"You weren't using him, and he's very sweet," said Sevet. "If you'd ever bothered to satisfy him he wouldn't have looked at me"

"I'm sorry," Obring murmured. "I didn't mean to."

That was so outrageous, like a little child, that Kokor could not contain her rage. And yet she did contain it. She held it in, like a tornado in a bottle. "This was an accident?" whispered Kokor. "You stumbled, you tripped and fell, your clothes tore off and you just happened to bounce on top of my sister?"

"I mean-I kept wanting to break this off, all these months ..."

"Months," whispered Kokor.

"Don't say any more, puppy," said Sevet. "You're just making it worse."

"You call him ‘puppy'?" asked Kokor. It was the word they had used when they first reached womanhood, to describe the teenage boys who panted after them.

"He was so eager," said Sevet, sliding out from under Obring. "I couldn't help calling him that, and he likes the name."

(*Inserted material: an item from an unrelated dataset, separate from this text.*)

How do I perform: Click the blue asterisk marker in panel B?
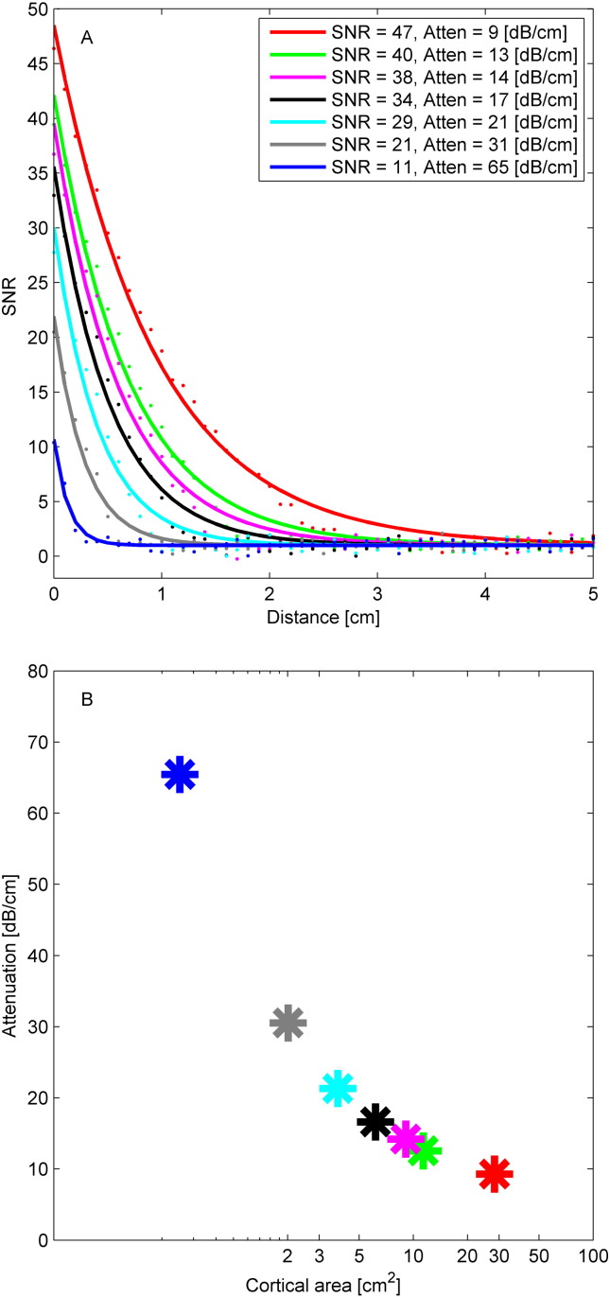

Obring turned and sat miserably on the bed. He made no attempt to cover himself; it was obvious he had lost all interest in love for the evening.

"Don't worry about it, Obring," Sevet said. She stood beside the bed, bending over to pick up her clothing from the floor. "She'll still renew you. This is one story she won't be eager to have people tell about her, and so she'll renew you as long as you want, just to keep you from telling."

Kokor saw how Sevet's belly pooched out, how her breasts swung when she bent over. And yet she had taken Kokor's husband. After everything else, she had to have even that. It could not be borne.